* begin Material provided *

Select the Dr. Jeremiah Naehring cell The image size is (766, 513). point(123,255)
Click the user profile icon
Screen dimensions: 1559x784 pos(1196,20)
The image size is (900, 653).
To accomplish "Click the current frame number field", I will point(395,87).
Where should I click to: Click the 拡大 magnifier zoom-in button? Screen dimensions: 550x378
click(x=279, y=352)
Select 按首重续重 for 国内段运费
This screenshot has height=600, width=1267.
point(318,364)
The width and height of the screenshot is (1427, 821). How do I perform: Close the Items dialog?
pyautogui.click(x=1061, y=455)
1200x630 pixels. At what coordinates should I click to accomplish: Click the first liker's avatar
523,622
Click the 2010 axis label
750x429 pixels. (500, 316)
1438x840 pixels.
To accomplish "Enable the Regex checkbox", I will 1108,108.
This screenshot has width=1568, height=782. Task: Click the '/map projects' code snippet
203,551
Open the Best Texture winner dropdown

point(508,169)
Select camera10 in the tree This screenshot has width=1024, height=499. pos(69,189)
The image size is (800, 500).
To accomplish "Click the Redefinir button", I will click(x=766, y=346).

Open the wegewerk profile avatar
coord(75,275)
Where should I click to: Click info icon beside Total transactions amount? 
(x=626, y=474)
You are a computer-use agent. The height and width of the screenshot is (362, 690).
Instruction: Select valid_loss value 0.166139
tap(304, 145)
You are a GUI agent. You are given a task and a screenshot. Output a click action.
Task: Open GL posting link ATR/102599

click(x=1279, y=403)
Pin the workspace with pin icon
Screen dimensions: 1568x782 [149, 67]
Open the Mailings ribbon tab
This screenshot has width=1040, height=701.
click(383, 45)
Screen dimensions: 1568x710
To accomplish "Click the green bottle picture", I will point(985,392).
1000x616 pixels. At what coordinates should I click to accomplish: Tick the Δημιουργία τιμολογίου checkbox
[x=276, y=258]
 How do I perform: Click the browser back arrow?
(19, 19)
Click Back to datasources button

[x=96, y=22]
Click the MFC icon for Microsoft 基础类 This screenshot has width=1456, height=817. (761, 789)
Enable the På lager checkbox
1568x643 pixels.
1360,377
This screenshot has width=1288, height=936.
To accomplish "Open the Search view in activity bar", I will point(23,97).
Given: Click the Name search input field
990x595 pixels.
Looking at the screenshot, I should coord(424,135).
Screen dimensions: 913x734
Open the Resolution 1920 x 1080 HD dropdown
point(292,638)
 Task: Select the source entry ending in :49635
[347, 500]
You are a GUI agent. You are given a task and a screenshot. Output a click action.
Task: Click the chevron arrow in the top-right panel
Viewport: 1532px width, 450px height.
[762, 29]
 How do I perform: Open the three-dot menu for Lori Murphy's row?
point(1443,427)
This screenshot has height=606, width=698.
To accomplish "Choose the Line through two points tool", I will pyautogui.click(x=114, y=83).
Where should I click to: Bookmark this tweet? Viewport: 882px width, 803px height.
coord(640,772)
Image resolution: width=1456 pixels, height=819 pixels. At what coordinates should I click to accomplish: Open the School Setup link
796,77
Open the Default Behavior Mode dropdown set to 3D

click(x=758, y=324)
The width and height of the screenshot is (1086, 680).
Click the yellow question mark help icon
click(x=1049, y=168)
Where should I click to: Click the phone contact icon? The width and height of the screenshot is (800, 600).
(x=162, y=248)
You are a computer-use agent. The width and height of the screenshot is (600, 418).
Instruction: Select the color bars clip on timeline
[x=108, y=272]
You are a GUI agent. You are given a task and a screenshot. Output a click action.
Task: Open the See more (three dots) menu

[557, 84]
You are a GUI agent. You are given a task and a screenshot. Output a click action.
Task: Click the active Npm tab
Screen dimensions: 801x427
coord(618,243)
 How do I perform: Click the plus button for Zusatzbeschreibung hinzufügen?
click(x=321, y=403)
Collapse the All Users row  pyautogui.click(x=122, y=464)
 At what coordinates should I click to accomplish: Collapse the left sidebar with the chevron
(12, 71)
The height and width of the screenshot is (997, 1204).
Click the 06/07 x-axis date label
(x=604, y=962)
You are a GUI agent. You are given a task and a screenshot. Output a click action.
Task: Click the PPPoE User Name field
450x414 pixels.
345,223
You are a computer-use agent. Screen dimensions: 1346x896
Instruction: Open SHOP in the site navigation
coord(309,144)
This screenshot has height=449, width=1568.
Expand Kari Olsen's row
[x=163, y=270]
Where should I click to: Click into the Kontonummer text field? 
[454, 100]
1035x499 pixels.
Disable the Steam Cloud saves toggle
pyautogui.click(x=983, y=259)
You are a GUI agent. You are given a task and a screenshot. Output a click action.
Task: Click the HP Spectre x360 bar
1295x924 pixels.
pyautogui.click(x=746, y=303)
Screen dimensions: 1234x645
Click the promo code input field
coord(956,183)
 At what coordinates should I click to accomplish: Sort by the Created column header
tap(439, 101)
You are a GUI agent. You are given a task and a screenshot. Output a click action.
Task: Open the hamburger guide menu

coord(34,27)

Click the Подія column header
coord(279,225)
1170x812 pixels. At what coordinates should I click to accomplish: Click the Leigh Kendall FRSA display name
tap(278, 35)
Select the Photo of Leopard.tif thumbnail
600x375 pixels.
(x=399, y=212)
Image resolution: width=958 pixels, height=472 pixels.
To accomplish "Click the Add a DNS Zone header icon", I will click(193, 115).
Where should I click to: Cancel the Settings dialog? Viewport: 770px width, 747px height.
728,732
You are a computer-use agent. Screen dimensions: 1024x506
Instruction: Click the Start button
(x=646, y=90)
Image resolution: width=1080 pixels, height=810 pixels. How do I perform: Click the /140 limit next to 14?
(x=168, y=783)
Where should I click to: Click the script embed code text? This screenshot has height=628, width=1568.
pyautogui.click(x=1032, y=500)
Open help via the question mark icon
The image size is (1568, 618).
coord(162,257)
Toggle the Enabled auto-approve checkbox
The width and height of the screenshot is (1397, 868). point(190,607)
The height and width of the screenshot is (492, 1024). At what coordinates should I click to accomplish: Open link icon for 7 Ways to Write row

* end Material provided *

Rewrite all of the rows, replacing "Where should I click to" with "Which spot should I click to" and leaving everything else unchanged.

Task solution »
Select the Dr. Jeremiah Naehring cell The image size is (766, 513). point(123,255)
Click the user profile icon
Screen dimensions: 1559x784 pos(1196,20)
The image size is (900, 653).
To accomplish "Click the current frame number field", I will point(395,87).
Which spot should I click to: Click the 拡大 magnifier zoom-in button? Screen dimensions: 550x378
click(x=279, y=352)
Select 按首重续重 for 国内段运费
This screenshot has height=600, width=1267.
point(318,364)
The width and height of the screenshot is (1427, 821). How do I perform: Close the Items dialog?
pyautogui.click(x=1061, y=455)
1200x630 pixels. At what coordinates should I click to accomplish: Click the first liker's avatar
523,622
Click the 2010 axis label
750x429 pixels. (500, 316)
1438x840 pixels.
To accomplish "Enable the Regex checkbox", I will 1108,108.
This screenshot has width=1568, height=782. Task: Click the '/map projects' code snippet
203,551
Open the Best Texture winner dropdown

point(508,169)
Select camera10 in the tree This screenshot has width=1024, height=499. pos(69,189)
The image size is (800, 500).
To accomplish "Click the Redefinir button", I will click(x=766, y=346).

Open the wegewerk profile avatar
coord(75,275)
Which spot should I click to: Click info icon beside Total transactions amount? 
(x=626, y=474)
You are a computer-use agent. The height and width of the screenshot is (362, 690).
Instruction: Select valid_loss value 0.166139
tap(304, 145)
You are a GUI agent. You are given a task and a screenshot. Output a click action.
Task: Open GL posting link ATR/102599

click(x=1279, y=403)
Pin the workspace with pin icon
Screen dimensions: 1568x782 [149, 67]
Open the Mailings ribbon tab
This screenshot has width=1040, height=701.
click(383, 45)
Screen dimensions: 1568x710
To accomplish "Click the green bottle picture", I will point(985,392).
1000x616 pixels. At what coordinates should I click to accomplish: Tick the Δημιουργία τιμολογίου checkbox
[x=276, y=258]
 How do I perform: Click the browser back arrow?
(19, 19)
Click Back to datasources button

[x=96, y=22]
Click the MFC icon for Microsoft 基础类 This screenshot has width=1456, height=817. (761, 789)
Enable the På lager checkbox
1568x643 pixels.
1360,377
This screenshot has width=1288, height=936.
To accomplish "Open the Search view in activity bar", I will point(23,97).
Given: Click the Name search input field
990x595 pixels.
Looking at the screenshot, I should coord(424,135).
Screen dimensions: 913x734
Open the Resolution 1920 x 1080 HD dropdown
point(292,638)
 Task: Select the source entry ending in :49635
[347, 500]
You are a GUI agent. You are given a task and a screenshot. Output a click action.
Task: Click the chevron arrow in the top-right panel
Viewport: 1532px width, 450px height.
[762, 29]
 How do I perform: Open the three-dot menu for Lori Murphy's row?
point(1443,427)
This screenshot has height=606, width=698.
To accomplish "Choose the Line through two points tool", I will pyautogui.click(x=114, y=83).
Which spot should I click to: Bookmark this tweet? Viewport: 882px width, 803px height.
coord(640,772)
Image resolution: width=1456 pixels, height=819 pixels. At what coordinates should I click to accomplish: Open the School Setup link
796,77
Open the Default Behavior Mode dropdown set to 3D

click(x=758, y=324)
The width and height of the screenshot is (1086, 680).
Click the yellow question mark help icon
click(x=1049, y=168)
Which spot should I click to: Click the phone contact icon? The width and height of the screenshot is (800, 600).
(x=162, y=248)
You are a computer-use agent. The width and height of the screenshot is (600, 418).
Instruction: Select the color bars clip on timeline
[x=108, y=272]
You are a GUI agent. You are given a task and a screenshot. Output a click action.
Task: Open the See more (three dots) menu

[557, 84]
You are a GUI agent. You are given a task and a screenshot. Output a click action.
Task: Click the active Npm tab
Screen dimensions: 801x427
coord(618,243)
 How do I perform: Click the plus button for Zusatzbeschreibung hinzufügen?
click(x=321, y=403)
Collapse the All Users row  pyautogui.click(x=122, y=464)
 At what coordinates should I click to accomplish: Collapse the left sidebar with the chevron
(12, 71)
The height and width of the screenshot is (997, 1204).
Click the 06/07 x-axis date label
(x=604, y=962)
You are a GUI agent. You are given a task and a screenshot. Output a click action.
Task: Click the PPPoE User Name field
450x414 pixels.
345,223
You are a computer-use agent. Screen dimensions: 1346x896
Instruction: Open SHOP in the site navigation
coord(309,144)
This screenshot has height=449, width=1568.
Expand Kari Olsen's row
[x=163, y=270]
Which spot should I click to: Click into the Kontonummer text field? 
[454, 100]
1035x499 pixels.
Disable the Steam Cloud saves toggle
pyautogui.click(x=983, y=259)
You are a GUI agent. You are given a task and a screenshot. Output a click action.
Task: Click the HP Spectre x360 bar
1295x924 pixels.
pyautogui.click(x=746, y=303)
Screen dimensions: 1234x645
Click the promo code input field
coord(956,183)
 At what coordinates should I click to accomplish: Sort by the Created column header
tap(439, 101)
You are a GUI agent. You are given a task and a screenshot. Output a click action.
Task: Open the hamburger guide menu

coord(34,27)

Click the Подія column header
coord(279,225)
1170x812 pixels. At what coordinates should I click to accomplish: Click the Leigh Kendall FRSA display name
tap(278, 35)
Select the Photo of Leopard.tif thumbnail
600x375 pixels.
(x=399, y=212)
Image resolution: width=958 pixels, height=472 pixels.
To accomplish "Click the Add a DNS Zone header icon", I will click(193, 115).
Which spot should I click to: Cancel the Settings dialog? Viewport: 770px width, 747px height.
728,732
You are a computer-use agent. Screen dimensions: 1024x506
Instruction: Click the Start button
(x=646, y=90)
Image resolution: width=1080 pixels, height=810 pixels. How do I perform: Click the /140 limit next to 14?
(x=168, y=783)
Which spot should I click to: Click the script embed code text? This screenshot has height=628, width=1568.
pyautogui.click(x=1032, y=500)
Open help via the question mark icon
The image size is (1568, 618).
coord(162,257)
Toggle the Enabled auto-approve checkbox
The width and height of the screenshot is (1397, 868). point(190,607)
The height and width of the screenshot is (492, 1024). At what coordinates should I click to accomplish: Open link icon for 7 Ways to Write row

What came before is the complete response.